What is expected:
Copy out every line in the records below that contains the string "Given".

Data section:
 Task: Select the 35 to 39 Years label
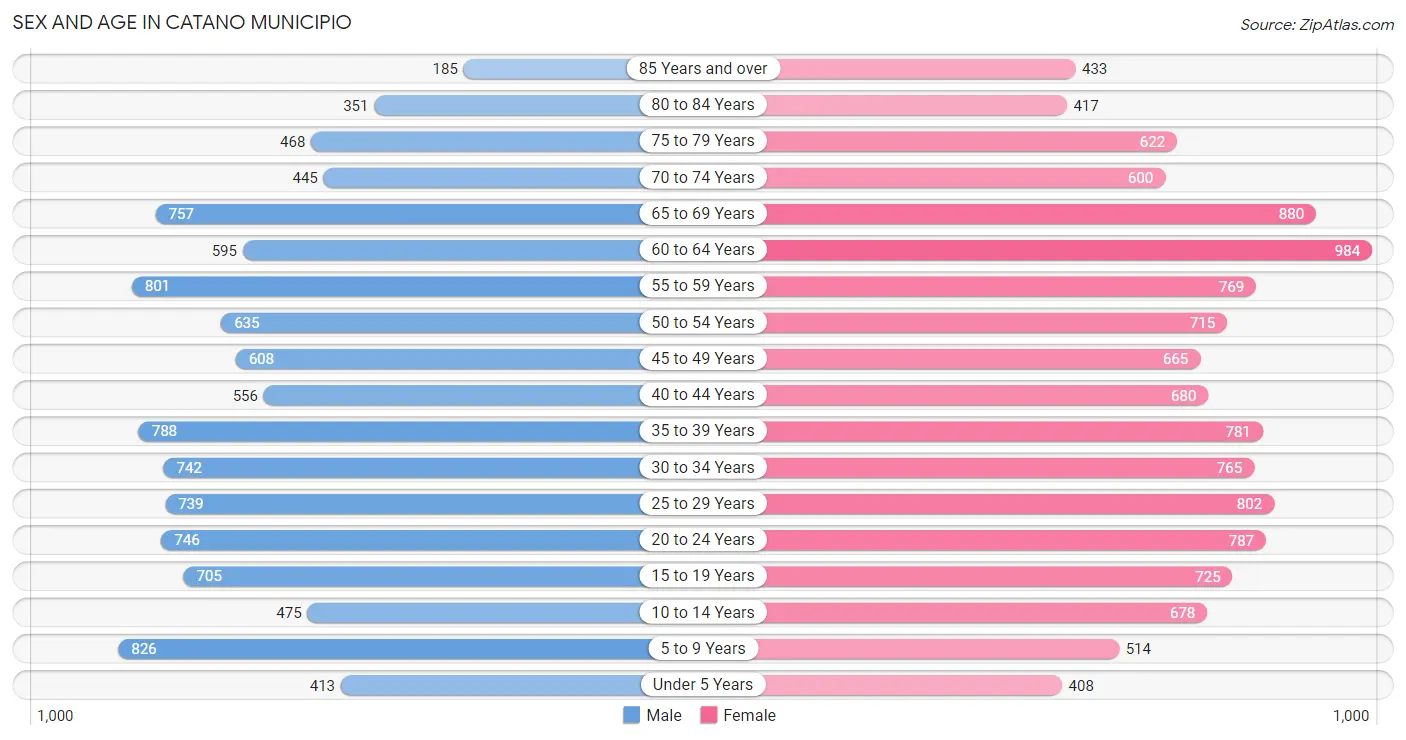click(x=703, y=430)
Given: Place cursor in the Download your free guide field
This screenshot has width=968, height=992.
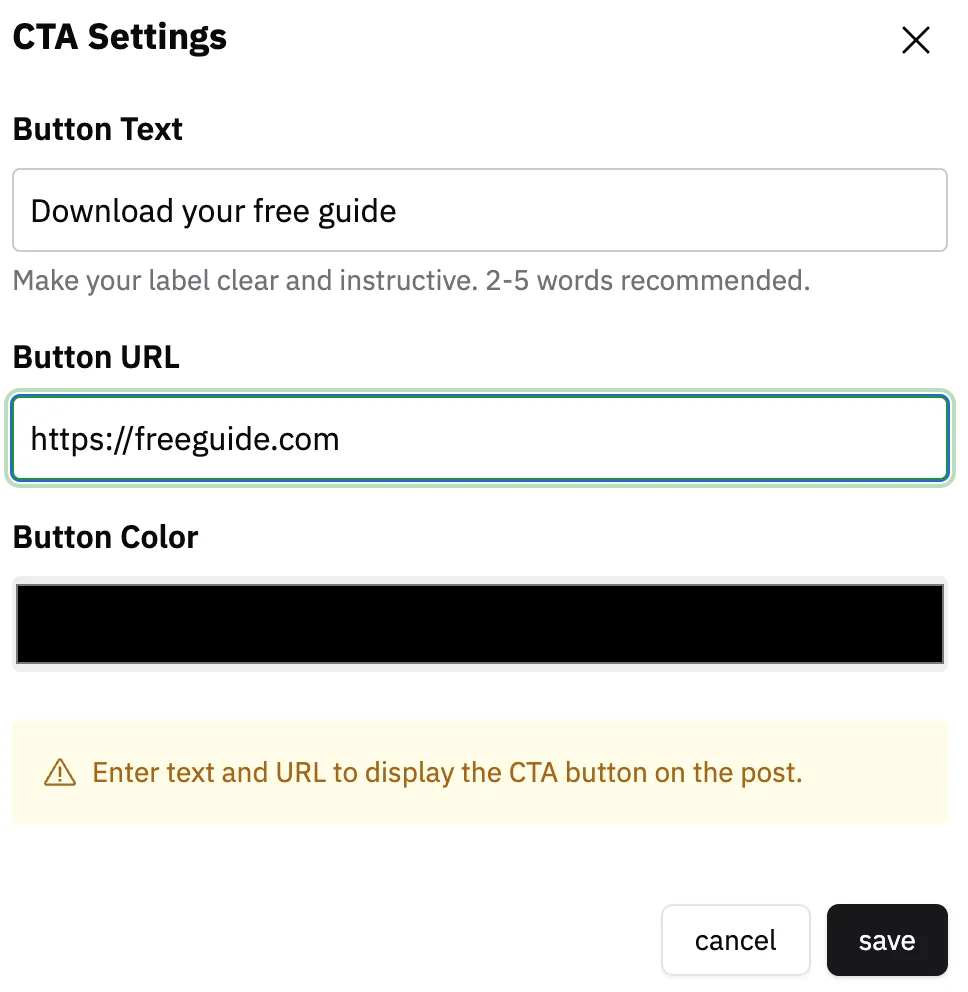Looking at the screenshot, I should click(479, 210).
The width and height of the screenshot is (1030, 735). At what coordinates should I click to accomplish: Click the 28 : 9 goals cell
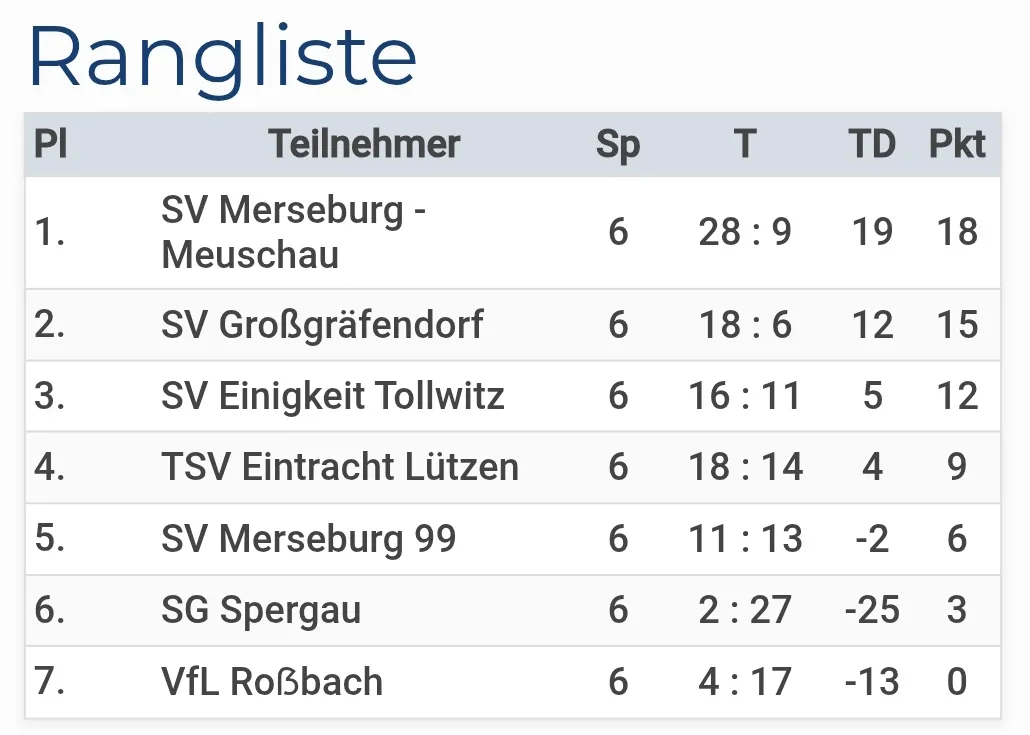[745, 232]
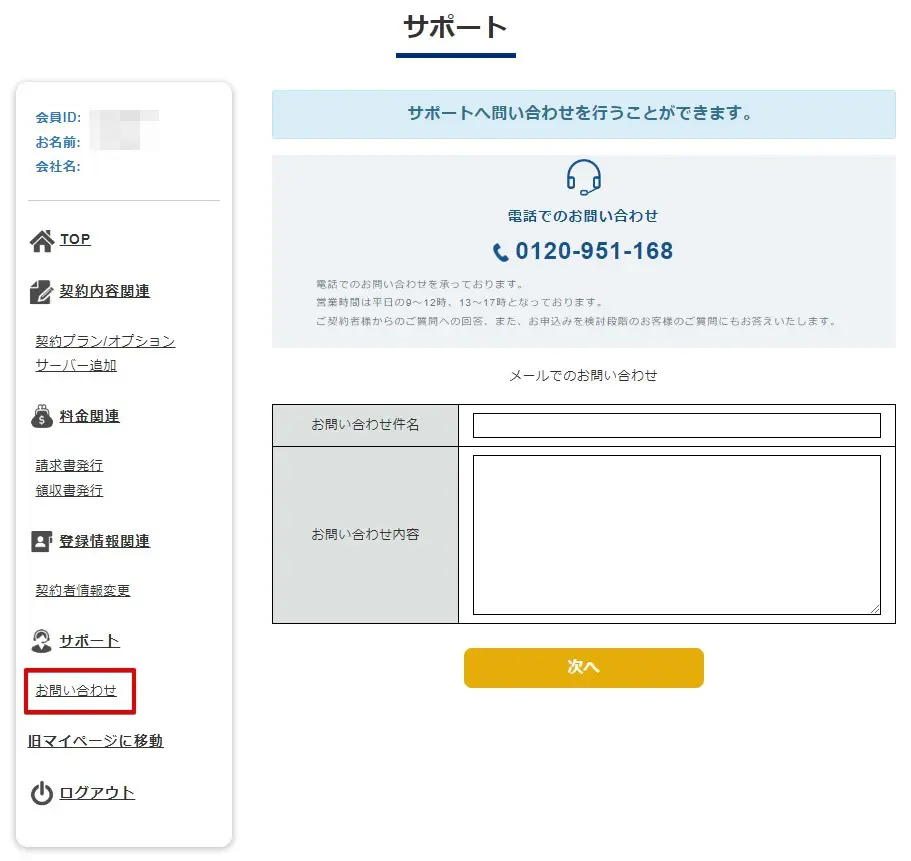Viewport: 911px width, 861px height.
Task: Go to 契約プラン/オプション page
Action: 105,341
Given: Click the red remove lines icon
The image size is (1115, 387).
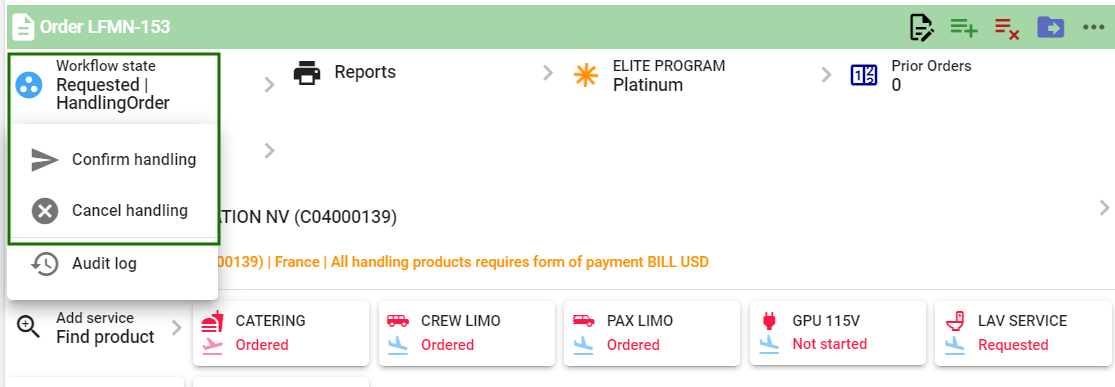Looking at the screenshot, I should point(1007,28).
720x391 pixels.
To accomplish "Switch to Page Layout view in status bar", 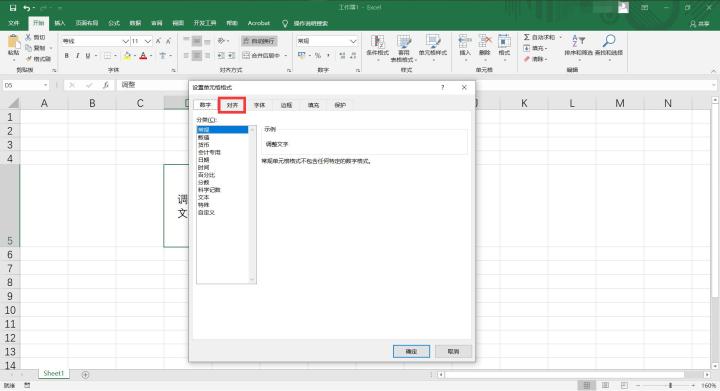I will click(x=605, y=385).
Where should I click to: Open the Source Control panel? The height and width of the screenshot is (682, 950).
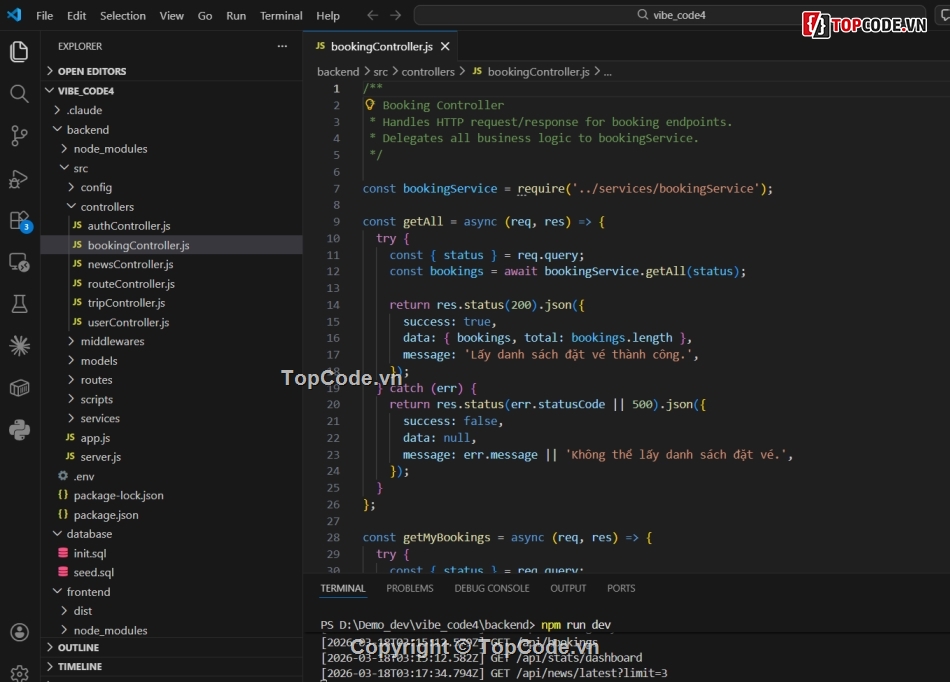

Solution:
Given: Place cursor in the Download your free guide field
Given: Click the red remove lines icon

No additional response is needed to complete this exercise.